### DATA SHOWN ###
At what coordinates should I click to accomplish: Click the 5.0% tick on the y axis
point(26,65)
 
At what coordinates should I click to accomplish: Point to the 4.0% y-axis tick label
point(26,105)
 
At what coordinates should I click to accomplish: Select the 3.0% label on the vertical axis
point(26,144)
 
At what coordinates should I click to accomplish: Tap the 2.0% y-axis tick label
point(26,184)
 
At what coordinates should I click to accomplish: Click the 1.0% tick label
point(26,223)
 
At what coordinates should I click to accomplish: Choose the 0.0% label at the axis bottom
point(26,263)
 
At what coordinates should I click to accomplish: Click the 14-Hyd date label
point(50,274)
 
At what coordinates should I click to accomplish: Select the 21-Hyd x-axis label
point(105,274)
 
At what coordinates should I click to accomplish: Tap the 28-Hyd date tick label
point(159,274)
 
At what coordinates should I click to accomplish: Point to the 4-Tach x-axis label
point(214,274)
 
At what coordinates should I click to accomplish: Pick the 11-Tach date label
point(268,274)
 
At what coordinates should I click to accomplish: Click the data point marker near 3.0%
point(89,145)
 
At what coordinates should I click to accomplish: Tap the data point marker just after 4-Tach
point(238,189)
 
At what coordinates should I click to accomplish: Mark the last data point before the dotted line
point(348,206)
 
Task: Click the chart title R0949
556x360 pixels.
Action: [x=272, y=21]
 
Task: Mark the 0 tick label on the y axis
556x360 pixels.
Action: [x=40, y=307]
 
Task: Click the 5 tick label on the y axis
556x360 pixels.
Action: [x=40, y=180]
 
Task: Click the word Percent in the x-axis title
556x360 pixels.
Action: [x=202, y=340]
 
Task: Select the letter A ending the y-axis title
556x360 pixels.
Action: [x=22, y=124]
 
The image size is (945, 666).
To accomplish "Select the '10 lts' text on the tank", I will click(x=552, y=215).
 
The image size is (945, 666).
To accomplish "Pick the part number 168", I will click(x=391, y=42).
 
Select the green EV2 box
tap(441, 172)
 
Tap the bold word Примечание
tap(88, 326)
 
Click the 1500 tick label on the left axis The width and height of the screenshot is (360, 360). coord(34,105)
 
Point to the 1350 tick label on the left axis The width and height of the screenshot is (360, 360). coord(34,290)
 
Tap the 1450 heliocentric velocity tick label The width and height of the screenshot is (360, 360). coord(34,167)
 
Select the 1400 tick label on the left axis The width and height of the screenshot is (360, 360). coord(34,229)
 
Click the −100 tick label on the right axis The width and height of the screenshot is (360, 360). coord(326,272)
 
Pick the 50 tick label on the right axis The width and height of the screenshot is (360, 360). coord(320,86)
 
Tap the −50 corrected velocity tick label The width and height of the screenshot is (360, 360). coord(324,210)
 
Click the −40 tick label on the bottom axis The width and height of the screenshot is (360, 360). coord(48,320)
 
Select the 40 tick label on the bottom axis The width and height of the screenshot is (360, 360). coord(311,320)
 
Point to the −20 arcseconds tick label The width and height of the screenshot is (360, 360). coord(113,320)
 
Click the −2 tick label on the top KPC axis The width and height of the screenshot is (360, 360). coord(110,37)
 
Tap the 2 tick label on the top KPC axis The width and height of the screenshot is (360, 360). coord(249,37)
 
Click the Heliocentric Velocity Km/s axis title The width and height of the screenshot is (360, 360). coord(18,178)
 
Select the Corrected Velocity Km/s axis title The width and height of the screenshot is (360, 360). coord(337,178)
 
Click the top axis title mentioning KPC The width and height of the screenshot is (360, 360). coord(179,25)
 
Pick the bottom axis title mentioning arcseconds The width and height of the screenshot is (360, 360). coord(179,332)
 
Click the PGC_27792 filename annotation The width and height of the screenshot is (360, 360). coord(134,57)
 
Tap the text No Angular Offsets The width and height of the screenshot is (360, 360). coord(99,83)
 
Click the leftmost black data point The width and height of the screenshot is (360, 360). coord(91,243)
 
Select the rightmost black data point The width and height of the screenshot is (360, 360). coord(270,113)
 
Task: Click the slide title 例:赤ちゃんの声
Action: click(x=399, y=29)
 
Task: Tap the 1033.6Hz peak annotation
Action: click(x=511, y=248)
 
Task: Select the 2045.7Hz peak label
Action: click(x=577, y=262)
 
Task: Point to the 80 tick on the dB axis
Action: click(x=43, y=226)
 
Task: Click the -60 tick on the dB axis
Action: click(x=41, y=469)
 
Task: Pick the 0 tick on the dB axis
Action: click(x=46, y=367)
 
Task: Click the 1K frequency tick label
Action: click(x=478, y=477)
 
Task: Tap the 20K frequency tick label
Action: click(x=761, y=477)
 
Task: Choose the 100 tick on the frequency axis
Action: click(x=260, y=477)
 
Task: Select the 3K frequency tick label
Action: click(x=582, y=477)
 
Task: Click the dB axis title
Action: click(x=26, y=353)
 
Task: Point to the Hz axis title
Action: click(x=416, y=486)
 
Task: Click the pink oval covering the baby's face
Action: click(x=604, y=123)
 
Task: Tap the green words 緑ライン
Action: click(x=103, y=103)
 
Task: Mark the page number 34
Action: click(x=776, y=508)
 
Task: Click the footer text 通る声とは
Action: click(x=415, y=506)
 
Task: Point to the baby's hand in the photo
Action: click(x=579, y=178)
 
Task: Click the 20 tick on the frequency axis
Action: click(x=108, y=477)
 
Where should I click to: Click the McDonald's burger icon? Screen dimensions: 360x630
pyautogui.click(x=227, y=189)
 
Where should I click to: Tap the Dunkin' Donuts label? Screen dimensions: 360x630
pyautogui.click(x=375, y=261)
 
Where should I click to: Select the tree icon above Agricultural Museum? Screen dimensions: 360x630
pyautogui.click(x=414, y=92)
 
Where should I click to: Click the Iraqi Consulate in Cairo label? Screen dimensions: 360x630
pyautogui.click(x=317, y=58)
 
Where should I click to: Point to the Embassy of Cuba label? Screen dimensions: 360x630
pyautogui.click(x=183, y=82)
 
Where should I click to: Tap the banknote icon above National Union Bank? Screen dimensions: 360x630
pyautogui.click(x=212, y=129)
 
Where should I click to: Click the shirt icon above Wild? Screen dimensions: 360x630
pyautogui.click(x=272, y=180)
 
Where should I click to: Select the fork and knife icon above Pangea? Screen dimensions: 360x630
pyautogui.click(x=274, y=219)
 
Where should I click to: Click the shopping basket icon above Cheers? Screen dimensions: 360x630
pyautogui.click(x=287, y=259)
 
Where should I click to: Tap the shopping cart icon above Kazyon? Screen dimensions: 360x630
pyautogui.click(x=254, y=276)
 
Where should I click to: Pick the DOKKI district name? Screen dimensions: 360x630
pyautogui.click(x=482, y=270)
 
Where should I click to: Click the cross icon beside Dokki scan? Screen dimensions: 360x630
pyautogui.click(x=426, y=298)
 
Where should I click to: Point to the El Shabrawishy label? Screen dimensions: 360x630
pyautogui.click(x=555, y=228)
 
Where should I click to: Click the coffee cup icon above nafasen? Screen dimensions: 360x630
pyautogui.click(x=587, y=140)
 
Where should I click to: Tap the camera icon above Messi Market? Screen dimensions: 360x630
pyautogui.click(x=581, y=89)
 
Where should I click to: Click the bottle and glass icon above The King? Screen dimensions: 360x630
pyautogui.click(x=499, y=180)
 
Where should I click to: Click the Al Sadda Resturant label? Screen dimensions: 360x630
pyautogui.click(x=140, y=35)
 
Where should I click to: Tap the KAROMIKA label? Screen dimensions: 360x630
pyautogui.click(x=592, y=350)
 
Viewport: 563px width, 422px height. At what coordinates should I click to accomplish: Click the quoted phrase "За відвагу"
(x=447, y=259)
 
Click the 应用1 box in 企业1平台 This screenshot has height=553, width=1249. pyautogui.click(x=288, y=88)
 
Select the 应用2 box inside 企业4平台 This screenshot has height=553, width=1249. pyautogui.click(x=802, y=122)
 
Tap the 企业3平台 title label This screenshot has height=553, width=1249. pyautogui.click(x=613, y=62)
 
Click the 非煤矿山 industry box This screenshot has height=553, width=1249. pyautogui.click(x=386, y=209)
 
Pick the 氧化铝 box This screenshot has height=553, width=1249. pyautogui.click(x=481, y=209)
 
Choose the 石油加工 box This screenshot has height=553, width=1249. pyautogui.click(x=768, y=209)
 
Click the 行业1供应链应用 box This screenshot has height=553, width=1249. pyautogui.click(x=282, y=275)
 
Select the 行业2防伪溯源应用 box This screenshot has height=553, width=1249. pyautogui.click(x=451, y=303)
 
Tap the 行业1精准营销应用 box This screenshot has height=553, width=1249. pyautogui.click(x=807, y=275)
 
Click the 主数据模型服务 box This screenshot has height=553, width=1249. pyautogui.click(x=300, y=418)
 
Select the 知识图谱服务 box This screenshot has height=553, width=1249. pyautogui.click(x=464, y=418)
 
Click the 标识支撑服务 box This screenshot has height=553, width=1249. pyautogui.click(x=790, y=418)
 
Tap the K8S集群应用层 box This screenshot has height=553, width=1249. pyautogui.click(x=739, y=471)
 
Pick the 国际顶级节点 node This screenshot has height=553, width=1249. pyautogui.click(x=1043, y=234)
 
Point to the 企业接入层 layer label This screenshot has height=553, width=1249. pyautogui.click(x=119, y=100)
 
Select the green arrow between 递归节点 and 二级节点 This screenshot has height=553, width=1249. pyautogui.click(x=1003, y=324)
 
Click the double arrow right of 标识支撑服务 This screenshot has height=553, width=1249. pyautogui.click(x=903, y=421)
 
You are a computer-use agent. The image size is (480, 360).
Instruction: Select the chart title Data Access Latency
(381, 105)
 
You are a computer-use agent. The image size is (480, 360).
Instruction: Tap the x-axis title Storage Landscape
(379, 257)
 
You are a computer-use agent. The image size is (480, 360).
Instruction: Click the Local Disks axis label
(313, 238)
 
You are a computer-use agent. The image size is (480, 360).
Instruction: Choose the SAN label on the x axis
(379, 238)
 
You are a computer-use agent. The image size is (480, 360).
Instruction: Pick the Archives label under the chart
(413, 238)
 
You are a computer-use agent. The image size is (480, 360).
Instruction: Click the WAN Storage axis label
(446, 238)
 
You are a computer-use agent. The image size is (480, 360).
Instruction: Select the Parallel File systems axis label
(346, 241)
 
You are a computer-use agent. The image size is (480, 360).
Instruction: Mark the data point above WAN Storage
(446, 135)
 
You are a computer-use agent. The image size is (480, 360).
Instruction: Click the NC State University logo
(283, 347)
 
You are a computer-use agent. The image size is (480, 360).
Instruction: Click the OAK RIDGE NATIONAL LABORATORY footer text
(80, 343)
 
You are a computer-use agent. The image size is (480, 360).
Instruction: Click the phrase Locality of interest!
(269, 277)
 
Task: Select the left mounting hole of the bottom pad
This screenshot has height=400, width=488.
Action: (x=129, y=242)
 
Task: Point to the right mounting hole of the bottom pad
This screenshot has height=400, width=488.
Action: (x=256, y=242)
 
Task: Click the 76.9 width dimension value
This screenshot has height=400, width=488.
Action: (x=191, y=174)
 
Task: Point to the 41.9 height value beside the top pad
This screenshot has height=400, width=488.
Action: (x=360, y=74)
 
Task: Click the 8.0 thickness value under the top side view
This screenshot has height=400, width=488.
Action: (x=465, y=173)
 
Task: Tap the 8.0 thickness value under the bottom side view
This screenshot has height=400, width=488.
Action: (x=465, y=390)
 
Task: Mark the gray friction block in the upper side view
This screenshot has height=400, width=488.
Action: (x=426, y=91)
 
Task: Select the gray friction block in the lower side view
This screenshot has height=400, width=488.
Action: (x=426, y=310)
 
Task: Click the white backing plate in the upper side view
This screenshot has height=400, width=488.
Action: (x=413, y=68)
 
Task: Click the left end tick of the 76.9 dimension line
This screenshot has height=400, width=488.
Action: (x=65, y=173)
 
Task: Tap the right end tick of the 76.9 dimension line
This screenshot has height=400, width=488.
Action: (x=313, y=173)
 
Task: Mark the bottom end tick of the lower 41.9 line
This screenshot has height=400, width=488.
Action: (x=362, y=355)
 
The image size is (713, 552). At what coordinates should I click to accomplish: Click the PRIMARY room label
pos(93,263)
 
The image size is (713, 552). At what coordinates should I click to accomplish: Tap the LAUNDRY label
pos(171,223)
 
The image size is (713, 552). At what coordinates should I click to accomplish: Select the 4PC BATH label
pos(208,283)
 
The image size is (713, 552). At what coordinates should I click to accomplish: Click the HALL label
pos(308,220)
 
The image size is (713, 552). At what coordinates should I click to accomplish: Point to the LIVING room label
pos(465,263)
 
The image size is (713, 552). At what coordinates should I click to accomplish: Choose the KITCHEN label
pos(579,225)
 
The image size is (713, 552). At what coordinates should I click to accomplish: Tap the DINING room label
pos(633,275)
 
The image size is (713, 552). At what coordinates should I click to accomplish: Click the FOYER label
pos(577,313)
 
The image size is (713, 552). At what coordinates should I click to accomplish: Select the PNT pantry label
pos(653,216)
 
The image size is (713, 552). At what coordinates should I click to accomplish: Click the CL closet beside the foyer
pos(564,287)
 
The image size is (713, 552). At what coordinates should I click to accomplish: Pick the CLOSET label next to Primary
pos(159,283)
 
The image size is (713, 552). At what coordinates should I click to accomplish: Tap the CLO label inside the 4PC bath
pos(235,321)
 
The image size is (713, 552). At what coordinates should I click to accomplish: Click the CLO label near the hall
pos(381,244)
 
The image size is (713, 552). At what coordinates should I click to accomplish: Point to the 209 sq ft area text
###
**WHAT IS NEEDED**
Rewrite the listing, beginning at the line that has "At what coordinates should I click to accomplish: Tap the 2.0%" and stopping after the line that has "Tap the 1450". Change every "x-axis label" to "horizontal axis label" and keep everything else the same.

**SOLUTION FOR THIS PROBLEM**
At what coordinates should I click to accomplish: Tap the 2.0% y-axis tick label
point(26,184)
 
At what coordinates should I click to accomplish: Click the 1.0% tick label
point(26,223)
 
At what coordinates should I click to accomplish: Choose the 0.0% label at the axis bottom
point(26,263)
 
At what coordinates should I click to accomplish: Click the 14-Hyd date label
point(50,274)
 
At what coordinates should I click to accomplish: Select the 21-Hyd horizontal axis label
point(105,274)
 
At what coordinates should I click to accomplish: Tap the 28-Hyd date tick label
point(159,274)
 
At what coordinates should I click to accomplish: Point to the 4-Tach horizontal axis label
point(214,274)
 
At what coordinates should I click to accomplish: Pick the 11-Tach date label
point(268,274)
 
At what coordinates should I click to accomplish: Click the data point marker near 3.0%
point(89,145)
 
At what coordinates should I click to accomplish: Tap the data point marker just after 4-Tach
point(238,189)
 
At what coordinates should I click to accomplish: Mark the last data point before the dotted line
point(348,206)
 
Task: Click the chart title R0949
556x360 pixels.
Action: [x=272, y=21]
 
Task: Mark the 0 tick label on the y axis
556x360 pixels.
Action: [x=40, y=307]
 
Task: Click the 5 tick label on the y axis
556x360 pixels.
Action: [x=40, y=180]
 
Task: Click the word Percent in the x-axis title
556x360 pixels.
Action: [x=202, y=340]
 
Task: Select the letter A ending the y-axis title
556x360 pixels.
Action: [x=22, y=124]
 
The image size is (945, 666).
To accomplish "Select the '10 lts' text on the tank", I will click(x=552, y=215).
 
The image size is (945, 666).
To accomplish "Pick the part number 168", I will click(x=391, y=42).
 
Select the green EV2 box
tap(441, 172)
 
Tap the bold word Примечание
tap(88, 326)
 
Click the 1500 tick label on the left axis The width and height of the screenshot is (360, 360). coord(34,105)
 
Point to the 1350 tick label on the left axis The width and height of the screenshot is (360, 360). coord(34,290)
 
Tap the 1450 heliocentric velocity tick label The width and height of the screenshot is (360, 360). coord(34,167)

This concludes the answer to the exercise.